まず障害を負うことになった経緯などを教えてください。
高校2年生の時に、「若い年齢の脳梗塞」のような病気になって後遺症が残りました。家の中で発症したんですけど、両親は外出しているタイミングでした。2世帯住宅で祖父母がいたので、祖父母に助けを呼んで緊急搬送されました。
自分の目が開いて意識が戻ったのはおそらく、発症してから1週間くらい経ってから。そこから、自分がこういう状態に置かれているということを把握できるようになったのが、2〜3カ月経ってから。そこでようやく自分の障害を理解して、挫折というか…ショックを受けました。
それまではごく当たり前の日常が続いていた中、突然病気によってそれが絶たれてしまったことになると思います。意識が戻って自分の現状を把握した時のショックは、想像するに余りある大きさがありましたよね。
「自分の思うように身体が動かない」というショックと、「早く学校に行きたいのに行けない」というショックがありました。とにかく学校が好きだったので、障害を負うことよりも、いちばんは学校に行けない辛さの方が大きかったのを覚えています。
当時はすごく泣きました。今となれば時間が解決をしてくれた部分はあります。医療にもやはり限界はあるけれど、その中でも「時間」が特効薬になったと思います。…ショックを受けました。
前向きにリハビリして生活していくに際して、時間を要した部分はあると思います。一方で、周囲からの励ましや投げかけなどもあったのではないでしょうか?
··········
### 課題
課題文の「まず障害を負うことになった経緯などを教えてください。」から「す。…ショックを受けました。」までを、終わりの語句も含めて一字も変えずに書き写せ。 データは課題文とは関係がない。

### 提供データ
··········
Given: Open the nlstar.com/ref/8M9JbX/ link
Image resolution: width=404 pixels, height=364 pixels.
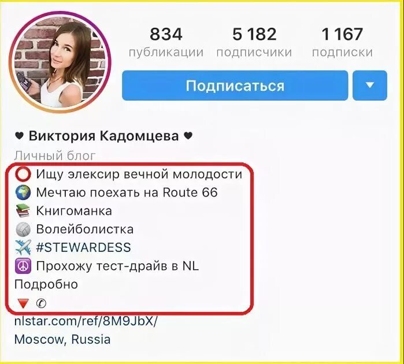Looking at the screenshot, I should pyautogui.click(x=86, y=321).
··········
### 解答
まず障害を負うことになった経緯などを教えてください。
高校2年生の時に、「若い年齢の脳梗塞」のような病気になって後遺症が残りました。家の中で発症したんですけど、両親は外出しているタイミングでした。2世帯住宅で祖父母がいたので、祖父母に助けを呼んで緊急搬送されました。
自分の目が開いて意識が戻ったのはおそらく、発症してから1週間くらい経ってから。そこから、自分がこういう状態に置かれているということを把握できるようになったのが、2〜3カ月経ってから。そこでようやく自分の障害を理解して、挫折というか…ショックを受けました。
それまではごく当たり前の日常が続いていた中、突然病気によってそれが絶たれてしまったことになると思います。意識が戻って自分の現状を把握した時のショックは、想像するに余りある大きさがありましたよね。
「自分の思うように身体が動かない」というショックと、「早く学校に行きたいのに行けない」というショックがありました。とにかく学校が好きだったので、障害を負うことよりも、いちばんは学校に行けない辛さの方が大きかったのを覚えています。
当時はすごく泣きました。今となれば時間が解決をしてくれた部分はあります。医療にもやはり限界はあるけれど、その中でも「時間」が特効薬になったと思います。…ショックを受けました。